Comment 34 Agostino Sarubbo gentoo-dev 2011-02-27 13:12:24 UTC
Created attachment 264041 [details]
Build log
Comment 35 Tony Vroon gentoo-dev 2011-02-27 16:07:20 UTC
(In reply to comment #34)
> Created an attachment (id=264041) [details]
> Build log

+  27 Feb 2011; Tony Vroon <chainsaw@gentoo.org> dahdi-tools-2.4.0.ebuild:
+  USE=ppp should DEPEND on net-dialup/ppp.
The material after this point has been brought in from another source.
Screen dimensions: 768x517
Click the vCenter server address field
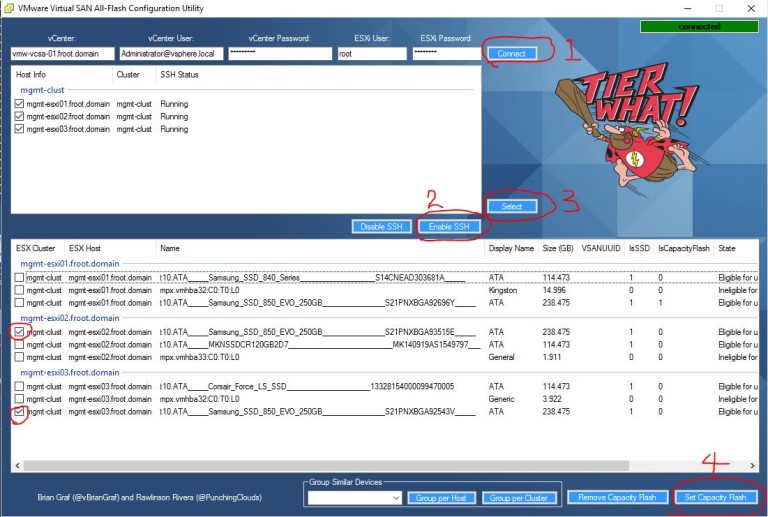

As pointed out by Agostino "ago"
+  Sarubbo in bug #352059.
Comment 36 Agostino Sarubbo gentoo-dev 2011-02-27 17:22:45 UTC
ok! it works :)
Comment 37 Tony Vroon gentoo-dev 2011-02-27 19:05:33 UTC
+  27 Feb 2011; Tony Vroon <chainsaw@gentoo.org> libpri-1.4.11.4.ebuild:
+  Mark stable on AMD64 for security bug #352059. Arch testing by Agostino "ago"
+  Sarubbo.

+  27 Feb 2011; Tony Vroon <chainsaw@gentoo.org> spandsp-0.0.6_pre12-r1.ebuild:
+  Mark stable on AMD64 for security bug #352059. Arch testing by Agostino "ago"
+  Sarubbo.

+  27 Feb 2011; Tony Vroon <chainsaw@gentoo.org> dahdi-2.4.0-r1.ebuild:
+  Mark stable on AMD64 for security bug #352059. Arch testing by Agostino "ago"
+  Sarubbo.

+  27 Feb 2011; Tony Vroon <chainsaw@gentoo.org> dahdi-tools-2.4.0.ebuild:
+  Mark stable on AMD64 for security bug #352059. Arch testing by Agostino "ago"
+  Sarubbo.


+  27 Feb 2011; Tony Vroon <chainsaw@gentoo.org>
+  asterisk-core-sounds-1.4.19.ebuild:
+  Mark stable on AMD64 for security bug #352059. Arch testing by Agostino "ago"
+  Sarubbo.


+  27 Feb 2011; Tony Vroon <chainsaw@gentoo.org>
+  asterisk-extra-sounds-1.4.11.ebuild:
+  Mark stable on AMD64 for security bug #352059. Arch testing by Agostino "ago"
+  Sarubbo.

+  27 Feb 2011; Tony Vroon <chainsaw@gentoo.org>
+  asterisk-moh-opsound-2.03.ebuild:
+  Mark stable on AMD64 for security bug #352059. Arch testing by Agostino "ago"
+  Sarubbo.

+  27 Feb 2011; Tony Vroon <chainsaw@gentoo.org> asterisk-1.6.2.16.2-r2.ebuild:
+  Mark stable on AMD64 for security bug #352059. Arch testing by Agostino "ago"
+  Sarubbo.
Comment 38 Tim Sammut (RETIRED) gentoo-dev 2011-02-27 19:51:20 UTC
Thanks, everyone. Added to existing GLSA request (with 355967).
Comment 39 Agostino Sarubbo gentoo-dev 2011-03-04 10:02:48 UTC
you have forgot to remove amd64 from cc :)
Comment 40 GLSAMaker/CVETool Bot gentoo-dev 2011-10-24 18:45:32 UTC
This issue was resolved and addressed in
 GLSA 201110-21 at http://security.gentoo.org/glsa/glsa-201110-21.xml
by GLSA coordinator Tim Sammut (underling).